▸ **Assignment**: All that is wanted is the span of lines from the one with "Tap the A.E.K." to the last line of the data, copied exactly.

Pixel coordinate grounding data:
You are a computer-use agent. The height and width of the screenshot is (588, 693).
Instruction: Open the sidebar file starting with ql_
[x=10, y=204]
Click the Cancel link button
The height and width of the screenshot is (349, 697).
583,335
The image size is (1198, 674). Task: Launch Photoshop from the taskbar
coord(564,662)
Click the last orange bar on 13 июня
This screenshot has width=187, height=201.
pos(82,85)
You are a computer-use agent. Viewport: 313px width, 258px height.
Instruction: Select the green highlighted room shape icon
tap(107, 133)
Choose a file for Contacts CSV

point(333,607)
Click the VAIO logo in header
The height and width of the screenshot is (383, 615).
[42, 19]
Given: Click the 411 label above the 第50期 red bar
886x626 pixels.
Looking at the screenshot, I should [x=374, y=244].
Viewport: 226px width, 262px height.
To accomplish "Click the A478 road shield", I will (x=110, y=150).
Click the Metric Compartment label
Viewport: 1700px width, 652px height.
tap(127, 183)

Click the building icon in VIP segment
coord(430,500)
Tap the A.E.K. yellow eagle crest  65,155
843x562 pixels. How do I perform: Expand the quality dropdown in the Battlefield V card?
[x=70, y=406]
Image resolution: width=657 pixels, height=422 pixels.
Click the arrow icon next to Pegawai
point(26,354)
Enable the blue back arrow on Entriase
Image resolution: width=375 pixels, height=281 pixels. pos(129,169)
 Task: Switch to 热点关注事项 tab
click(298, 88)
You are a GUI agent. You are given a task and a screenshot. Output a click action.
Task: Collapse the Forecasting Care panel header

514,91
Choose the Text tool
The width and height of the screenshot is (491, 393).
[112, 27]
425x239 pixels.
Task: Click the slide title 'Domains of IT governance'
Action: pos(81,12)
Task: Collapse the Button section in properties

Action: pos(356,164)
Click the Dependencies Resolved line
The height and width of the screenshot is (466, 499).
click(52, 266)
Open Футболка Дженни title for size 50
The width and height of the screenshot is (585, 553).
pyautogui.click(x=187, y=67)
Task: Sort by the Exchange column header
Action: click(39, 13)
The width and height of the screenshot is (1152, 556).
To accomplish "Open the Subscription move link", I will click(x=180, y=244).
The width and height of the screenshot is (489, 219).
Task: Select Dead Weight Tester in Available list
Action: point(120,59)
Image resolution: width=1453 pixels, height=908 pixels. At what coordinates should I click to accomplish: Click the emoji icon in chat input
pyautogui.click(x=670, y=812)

▸ **Result below**:
Tap the A.E.K. yellow eagle crest  65,155
843x562 pixels. How do I perform: Expand the quality dropdown in the Battlefield V card?
[x=70, y=406]
Image resolution: width=657 pixels, height=422 pixels.
Click the arrow icon next to Pegawai
point(26,354)
Enable the blue back arrow on Entriase
Image resolution: width=375 pixels, height=281 pixels. pos(129,169)
 Task: Switch to 热点关注事项 tab
click(298, 88)
You are a GUI agent. You are given a task and a screenshot. Output a click action.
Task: Collapse the Forecasting Care panel header

514,91
Choose the Text tool
The width and height of the screenshot is (491, 393).
[112, 27]
425x239 pixels.
Task: Click the slide title 'Domains of IT governance'
Action: pos(81,12)
Task: Collapse the Button section in properties

Action: pos(356,164)
Click the Dependencies Resolved line
The height and width of the screenshot is (466, 499).
click(52, 266)
Open Футболка Дженни title for size 50
The width and height of the screenshot is (585, 553).
pyautogui.click(x=187, y=67)
Task: Sort by the Exchange column header
Action: click(39, 13)
The width and height of the screenshot is (1152, 556).
To accomplish "Open the Subscription move link", I will click(x=180, y=244).
The width and height of the screenshot is (489, 219).
Task: Select Dead Weight Tester in Available list
Action: point(120,59)
Image resolution: width=1453 pixels, height=908 pixels. At what coordinates should I click to accomplish: Click the emoji icon in chat input
pyautogui.click(x=670, y=812)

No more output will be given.